Yerardi, 62, of Newton, was sentenced by U.S. District Court Judge Denise J. Casper to seven years in prison and three years of supervised release. Judge Casper also issued an order forfeiting over $68,000 in cash recovered in searches or from bank accounts in Yerardi’s name, as well as 30 fake luxury watches also recovered in searches, and a forfeiture money judgment order against Yerardi for $300,000.

In December 2016, Yerardi pleaded guilty to conducting an illegal gambling business, conspiring to make and making extortionate extensions of credit, and conspiring to collect and collecting extensions of credit by extortionate means.

Yerardi was the head of a large bookmaking business that made hundreds of thousands of dollars and used threats or other extortionate means to collect debts. Among other things, a debtor reported that Yerardi threatened to stab the debtor “twenty times” for not paying a gambling debt.

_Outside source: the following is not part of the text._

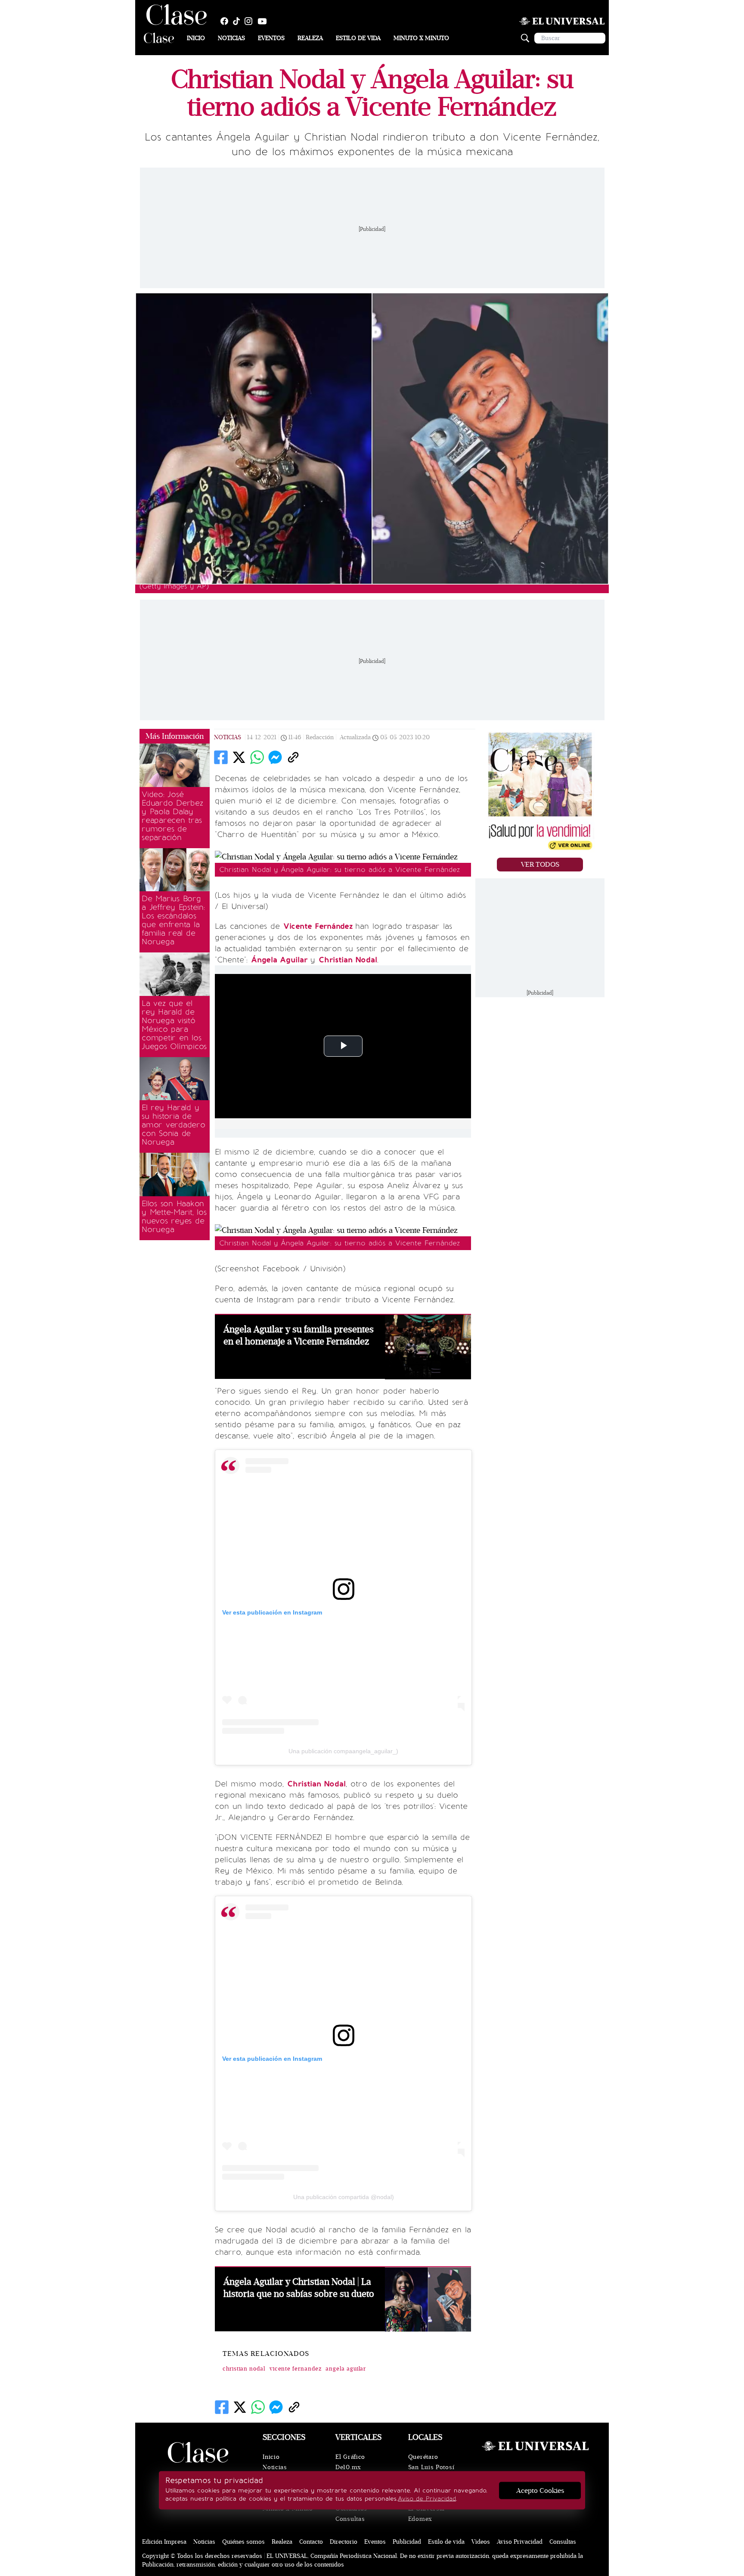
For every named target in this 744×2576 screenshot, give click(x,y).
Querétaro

This is not the first time Yerardi has faced charges for his involvement in organized crime. In 2009, Yerardi was convicted in federal court in Boston of racketeering, conducting an illegal gambling business, money laundering, and collection of credit by extortionate means, and sentenced to 100 months in prison. In 1995, Yerardi was convicted in federal court in Boston of racketeering, extortionate extensions of credit, collection of credit by extortionate means, money laundering, conducting an illegal gambling business and witness intimidation, and sentenced to 135 months in prison.

The case was investigated by the Federal Bureau of Investigation, Boston Field Division, and the Massachusetts State Police, with assistance from the Internal Revenue Service’s Criminal Investigations in Boston, the Massachusetts Department of Correction, and the Boston, Cambridge, Medford, and Quincy Police Departments.

Assistant U.S. Attorney Timothy E. Moran of the Organized Crime and Gang Unit prosecuted the case. Acting United States Attorney William D. Weinreb; Harold H. Shaw, Special Agent in Charge of the Federal Bureau of Investigation, Boston Field Division; and Colonel Richard D. McKeon, Superintendent of the Massachusetts State Police, made the announcement today.